*Available records*:
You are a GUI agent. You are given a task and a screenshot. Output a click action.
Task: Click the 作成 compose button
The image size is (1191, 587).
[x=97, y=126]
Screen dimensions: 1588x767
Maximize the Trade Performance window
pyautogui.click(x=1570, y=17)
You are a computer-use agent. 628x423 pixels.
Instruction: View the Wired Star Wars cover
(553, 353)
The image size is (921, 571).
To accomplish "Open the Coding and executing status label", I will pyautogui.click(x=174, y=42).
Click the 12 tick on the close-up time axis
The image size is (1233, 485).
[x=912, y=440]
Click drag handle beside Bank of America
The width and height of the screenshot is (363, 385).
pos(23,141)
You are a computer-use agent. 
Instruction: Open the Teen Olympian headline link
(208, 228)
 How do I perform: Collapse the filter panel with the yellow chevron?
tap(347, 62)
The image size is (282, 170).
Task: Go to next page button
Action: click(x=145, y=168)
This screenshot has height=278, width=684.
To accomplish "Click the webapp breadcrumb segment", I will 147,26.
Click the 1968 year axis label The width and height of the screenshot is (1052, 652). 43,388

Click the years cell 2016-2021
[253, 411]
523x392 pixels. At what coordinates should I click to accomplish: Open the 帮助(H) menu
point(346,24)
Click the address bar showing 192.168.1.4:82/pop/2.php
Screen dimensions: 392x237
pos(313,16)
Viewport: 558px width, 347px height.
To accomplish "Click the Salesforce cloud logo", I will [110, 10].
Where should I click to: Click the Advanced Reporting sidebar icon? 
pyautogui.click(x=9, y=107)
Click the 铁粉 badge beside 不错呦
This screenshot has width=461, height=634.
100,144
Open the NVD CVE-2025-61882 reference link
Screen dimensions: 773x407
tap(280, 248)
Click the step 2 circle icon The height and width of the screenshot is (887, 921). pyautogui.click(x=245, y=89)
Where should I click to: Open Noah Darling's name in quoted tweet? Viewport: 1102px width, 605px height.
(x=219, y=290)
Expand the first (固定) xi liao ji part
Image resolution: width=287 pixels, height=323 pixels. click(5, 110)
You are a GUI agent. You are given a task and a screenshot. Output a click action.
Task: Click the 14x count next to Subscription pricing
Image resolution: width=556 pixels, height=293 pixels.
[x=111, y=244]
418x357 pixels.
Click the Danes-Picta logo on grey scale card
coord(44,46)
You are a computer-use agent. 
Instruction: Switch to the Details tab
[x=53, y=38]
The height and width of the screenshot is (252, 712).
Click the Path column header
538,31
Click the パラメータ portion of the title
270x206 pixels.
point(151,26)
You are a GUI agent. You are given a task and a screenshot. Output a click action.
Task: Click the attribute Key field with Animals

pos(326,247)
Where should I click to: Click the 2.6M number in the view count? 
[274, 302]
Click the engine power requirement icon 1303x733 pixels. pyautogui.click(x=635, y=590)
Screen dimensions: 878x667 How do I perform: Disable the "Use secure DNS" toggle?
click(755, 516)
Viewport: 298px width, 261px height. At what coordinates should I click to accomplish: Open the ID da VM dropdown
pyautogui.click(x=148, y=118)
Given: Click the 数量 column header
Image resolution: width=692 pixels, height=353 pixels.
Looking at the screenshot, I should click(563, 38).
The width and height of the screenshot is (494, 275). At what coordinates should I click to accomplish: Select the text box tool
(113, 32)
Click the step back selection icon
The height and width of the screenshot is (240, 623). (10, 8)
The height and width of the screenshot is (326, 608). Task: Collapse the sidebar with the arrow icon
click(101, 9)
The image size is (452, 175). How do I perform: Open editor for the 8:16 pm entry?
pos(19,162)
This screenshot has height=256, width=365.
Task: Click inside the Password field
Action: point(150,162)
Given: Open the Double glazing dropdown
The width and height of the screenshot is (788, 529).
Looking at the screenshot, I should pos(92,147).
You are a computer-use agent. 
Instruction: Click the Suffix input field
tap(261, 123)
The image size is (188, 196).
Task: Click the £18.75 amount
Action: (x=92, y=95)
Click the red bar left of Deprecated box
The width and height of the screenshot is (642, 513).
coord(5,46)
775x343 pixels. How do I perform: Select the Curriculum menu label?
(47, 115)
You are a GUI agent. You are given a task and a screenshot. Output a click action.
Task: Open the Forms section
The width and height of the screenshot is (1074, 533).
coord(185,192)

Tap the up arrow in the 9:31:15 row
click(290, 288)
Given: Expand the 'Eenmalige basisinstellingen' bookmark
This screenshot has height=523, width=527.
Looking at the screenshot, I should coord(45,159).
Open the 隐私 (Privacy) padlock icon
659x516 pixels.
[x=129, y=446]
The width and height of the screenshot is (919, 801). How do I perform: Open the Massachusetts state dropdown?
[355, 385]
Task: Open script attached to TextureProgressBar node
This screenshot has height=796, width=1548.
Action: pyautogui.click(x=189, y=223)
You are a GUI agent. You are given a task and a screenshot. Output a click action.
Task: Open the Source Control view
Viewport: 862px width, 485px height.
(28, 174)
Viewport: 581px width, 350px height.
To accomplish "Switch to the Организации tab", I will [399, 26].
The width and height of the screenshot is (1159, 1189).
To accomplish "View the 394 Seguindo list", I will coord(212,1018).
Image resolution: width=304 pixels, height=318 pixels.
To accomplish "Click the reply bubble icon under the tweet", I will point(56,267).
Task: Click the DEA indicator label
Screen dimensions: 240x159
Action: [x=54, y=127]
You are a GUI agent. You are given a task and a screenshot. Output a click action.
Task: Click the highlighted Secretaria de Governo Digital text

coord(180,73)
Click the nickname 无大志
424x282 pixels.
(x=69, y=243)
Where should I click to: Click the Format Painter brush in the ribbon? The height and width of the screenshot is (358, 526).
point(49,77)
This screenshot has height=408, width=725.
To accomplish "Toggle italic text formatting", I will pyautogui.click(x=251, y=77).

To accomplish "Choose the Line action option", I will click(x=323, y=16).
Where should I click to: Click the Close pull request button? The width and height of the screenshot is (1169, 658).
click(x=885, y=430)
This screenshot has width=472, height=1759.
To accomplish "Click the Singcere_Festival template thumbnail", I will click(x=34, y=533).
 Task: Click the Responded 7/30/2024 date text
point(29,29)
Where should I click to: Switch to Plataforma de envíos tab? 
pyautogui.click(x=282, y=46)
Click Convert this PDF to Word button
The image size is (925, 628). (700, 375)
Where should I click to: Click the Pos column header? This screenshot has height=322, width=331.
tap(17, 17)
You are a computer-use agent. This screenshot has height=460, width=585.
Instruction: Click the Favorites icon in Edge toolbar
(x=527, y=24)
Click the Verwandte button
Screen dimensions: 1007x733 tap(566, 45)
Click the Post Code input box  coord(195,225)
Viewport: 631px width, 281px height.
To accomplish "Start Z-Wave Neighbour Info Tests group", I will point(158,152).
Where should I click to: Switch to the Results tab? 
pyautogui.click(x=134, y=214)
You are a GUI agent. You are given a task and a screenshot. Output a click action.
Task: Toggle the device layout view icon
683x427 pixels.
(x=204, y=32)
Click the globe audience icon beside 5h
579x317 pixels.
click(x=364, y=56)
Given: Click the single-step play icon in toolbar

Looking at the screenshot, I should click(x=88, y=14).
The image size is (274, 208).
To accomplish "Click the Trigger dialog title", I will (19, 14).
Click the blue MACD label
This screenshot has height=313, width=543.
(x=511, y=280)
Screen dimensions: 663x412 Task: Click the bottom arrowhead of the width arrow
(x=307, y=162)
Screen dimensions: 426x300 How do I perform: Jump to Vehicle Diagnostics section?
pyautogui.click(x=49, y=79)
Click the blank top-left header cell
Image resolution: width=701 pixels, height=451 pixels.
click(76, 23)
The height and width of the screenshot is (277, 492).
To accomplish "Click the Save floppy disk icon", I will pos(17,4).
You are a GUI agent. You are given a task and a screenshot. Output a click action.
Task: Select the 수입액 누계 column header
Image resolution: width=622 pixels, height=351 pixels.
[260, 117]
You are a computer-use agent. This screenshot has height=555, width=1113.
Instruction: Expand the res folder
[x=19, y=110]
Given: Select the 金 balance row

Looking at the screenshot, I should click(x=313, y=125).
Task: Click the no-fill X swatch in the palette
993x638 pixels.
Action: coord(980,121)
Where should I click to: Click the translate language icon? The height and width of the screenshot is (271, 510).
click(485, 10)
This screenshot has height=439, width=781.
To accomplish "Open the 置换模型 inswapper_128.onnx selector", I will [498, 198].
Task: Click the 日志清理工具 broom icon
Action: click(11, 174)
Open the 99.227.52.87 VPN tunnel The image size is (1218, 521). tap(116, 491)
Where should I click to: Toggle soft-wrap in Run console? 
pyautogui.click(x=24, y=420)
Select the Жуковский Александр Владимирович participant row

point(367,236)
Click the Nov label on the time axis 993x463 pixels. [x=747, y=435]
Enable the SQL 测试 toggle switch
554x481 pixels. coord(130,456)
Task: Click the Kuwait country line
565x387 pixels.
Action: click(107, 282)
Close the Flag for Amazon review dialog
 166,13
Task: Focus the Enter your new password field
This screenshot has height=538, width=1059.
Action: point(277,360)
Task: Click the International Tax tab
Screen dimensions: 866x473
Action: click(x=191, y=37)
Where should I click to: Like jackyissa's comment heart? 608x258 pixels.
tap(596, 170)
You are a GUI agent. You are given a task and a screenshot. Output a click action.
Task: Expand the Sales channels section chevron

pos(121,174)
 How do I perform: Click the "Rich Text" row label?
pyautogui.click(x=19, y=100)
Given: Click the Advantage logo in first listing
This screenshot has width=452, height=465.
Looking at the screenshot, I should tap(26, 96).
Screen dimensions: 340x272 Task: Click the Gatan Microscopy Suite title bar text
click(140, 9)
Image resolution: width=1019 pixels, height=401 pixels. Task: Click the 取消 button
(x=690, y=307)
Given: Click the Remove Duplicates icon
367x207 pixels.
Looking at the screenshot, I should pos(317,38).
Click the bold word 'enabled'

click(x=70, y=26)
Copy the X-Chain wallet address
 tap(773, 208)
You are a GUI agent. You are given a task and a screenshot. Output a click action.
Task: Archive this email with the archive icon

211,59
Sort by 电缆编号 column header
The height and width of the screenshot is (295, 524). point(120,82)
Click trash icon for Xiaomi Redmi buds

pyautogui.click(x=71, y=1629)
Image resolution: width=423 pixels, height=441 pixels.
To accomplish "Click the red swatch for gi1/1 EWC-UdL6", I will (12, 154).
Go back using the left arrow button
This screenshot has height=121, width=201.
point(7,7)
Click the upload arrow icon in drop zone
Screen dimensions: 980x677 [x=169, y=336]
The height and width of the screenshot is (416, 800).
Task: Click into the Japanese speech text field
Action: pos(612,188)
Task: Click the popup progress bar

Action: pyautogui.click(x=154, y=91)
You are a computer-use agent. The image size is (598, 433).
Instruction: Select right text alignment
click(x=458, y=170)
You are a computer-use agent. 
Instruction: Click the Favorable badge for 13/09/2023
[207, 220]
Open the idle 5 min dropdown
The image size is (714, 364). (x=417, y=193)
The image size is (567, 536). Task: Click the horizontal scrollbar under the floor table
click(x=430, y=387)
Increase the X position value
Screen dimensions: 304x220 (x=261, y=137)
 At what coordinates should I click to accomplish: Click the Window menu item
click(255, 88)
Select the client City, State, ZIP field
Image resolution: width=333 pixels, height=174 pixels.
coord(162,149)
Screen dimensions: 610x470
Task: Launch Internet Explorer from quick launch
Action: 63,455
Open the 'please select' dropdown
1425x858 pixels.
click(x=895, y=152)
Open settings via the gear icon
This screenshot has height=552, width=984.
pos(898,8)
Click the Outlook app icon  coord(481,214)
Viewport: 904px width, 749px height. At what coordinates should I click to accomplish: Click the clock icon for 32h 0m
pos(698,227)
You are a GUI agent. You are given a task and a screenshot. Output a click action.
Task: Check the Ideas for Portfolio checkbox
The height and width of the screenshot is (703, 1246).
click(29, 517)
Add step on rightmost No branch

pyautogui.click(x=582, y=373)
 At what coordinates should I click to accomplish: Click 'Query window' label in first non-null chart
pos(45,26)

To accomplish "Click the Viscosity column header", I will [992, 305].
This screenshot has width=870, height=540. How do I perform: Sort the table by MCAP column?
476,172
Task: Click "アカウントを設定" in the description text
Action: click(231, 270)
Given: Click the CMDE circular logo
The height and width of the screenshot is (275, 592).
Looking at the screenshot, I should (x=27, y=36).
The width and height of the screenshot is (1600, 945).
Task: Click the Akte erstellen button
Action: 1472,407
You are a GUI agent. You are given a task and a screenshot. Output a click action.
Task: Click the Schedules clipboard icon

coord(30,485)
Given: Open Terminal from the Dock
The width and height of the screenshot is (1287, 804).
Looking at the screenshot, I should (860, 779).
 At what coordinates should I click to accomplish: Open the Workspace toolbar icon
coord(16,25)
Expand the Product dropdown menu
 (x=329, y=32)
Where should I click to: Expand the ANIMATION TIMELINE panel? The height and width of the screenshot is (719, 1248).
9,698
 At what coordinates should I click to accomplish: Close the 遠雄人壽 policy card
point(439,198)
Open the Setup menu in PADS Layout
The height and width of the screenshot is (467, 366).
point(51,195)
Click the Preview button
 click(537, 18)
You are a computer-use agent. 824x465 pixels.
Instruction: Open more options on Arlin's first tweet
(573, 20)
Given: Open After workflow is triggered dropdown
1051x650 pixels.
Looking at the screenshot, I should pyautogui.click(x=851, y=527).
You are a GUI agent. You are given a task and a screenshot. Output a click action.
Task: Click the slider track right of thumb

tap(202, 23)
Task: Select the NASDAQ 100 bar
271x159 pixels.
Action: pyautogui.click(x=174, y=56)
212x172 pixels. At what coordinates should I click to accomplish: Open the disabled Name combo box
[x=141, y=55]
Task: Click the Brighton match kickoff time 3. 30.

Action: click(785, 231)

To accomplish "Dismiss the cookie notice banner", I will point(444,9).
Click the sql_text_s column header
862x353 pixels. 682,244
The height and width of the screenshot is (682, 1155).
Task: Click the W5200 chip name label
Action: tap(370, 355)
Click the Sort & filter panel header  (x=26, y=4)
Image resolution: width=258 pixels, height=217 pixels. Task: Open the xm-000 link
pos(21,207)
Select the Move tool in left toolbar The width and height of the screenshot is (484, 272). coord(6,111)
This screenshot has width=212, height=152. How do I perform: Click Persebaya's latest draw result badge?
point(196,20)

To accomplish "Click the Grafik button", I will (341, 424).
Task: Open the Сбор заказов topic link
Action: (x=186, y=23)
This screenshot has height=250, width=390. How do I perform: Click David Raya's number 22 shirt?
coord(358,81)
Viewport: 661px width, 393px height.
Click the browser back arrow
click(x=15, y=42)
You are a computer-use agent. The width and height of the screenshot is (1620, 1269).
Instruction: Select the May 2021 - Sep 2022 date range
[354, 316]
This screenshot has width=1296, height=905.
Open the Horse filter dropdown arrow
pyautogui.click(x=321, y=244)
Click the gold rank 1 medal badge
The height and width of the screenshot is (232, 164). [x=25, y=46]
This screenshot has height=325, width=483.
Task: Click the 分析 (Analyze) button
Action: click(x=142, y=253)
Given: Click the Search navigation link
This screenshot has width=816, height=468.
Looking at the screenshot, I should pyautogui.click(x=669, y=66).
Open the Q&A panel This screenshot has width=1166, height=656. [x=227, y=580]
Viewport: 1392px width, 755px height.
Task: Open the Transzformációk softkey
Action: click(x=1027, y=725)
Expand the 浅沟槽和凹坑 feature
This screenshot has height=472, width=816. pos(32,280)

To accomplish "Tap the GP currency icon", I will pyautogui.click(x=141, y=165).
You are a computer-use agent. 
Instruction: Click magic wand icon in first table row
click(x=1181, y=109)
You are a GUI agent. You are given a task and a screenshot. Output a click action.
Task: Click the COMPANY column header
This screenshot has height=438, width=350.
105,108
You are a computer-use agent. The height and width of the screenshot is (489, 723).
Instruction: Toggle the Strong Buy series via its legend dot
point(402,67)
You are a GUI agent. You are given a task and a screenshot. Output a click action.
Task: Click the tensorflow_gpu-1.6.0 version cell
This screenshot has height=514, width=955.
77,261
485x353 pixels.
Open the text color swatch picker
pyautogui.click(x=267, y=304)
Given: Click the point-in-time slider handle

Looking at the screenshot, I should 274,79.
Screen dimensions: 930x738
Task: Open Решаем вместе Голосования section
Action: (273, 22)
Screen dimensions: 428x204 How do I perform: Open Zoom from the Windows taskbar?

*What you will do*: Reproduce the entries exactly, but only from their first line to the line holding "The image size is (921, 571).", with that last line kept.

*Task result*:
You are a GUI agent. You are given a task and a screenshot. Output a click action.
Task: Click the 作成 compose button
The image size is (1191, 587).
[x=97, y=126]
Screen dimensions: 1588x767
Maximize the Trade Performance window
pyautogui.click(x=1570, y=17)
You are a computer-use agent. 628x423 pixels.
Instruction: View the Wired Star Wars cover
(553, 353)
The image size is (921, 571).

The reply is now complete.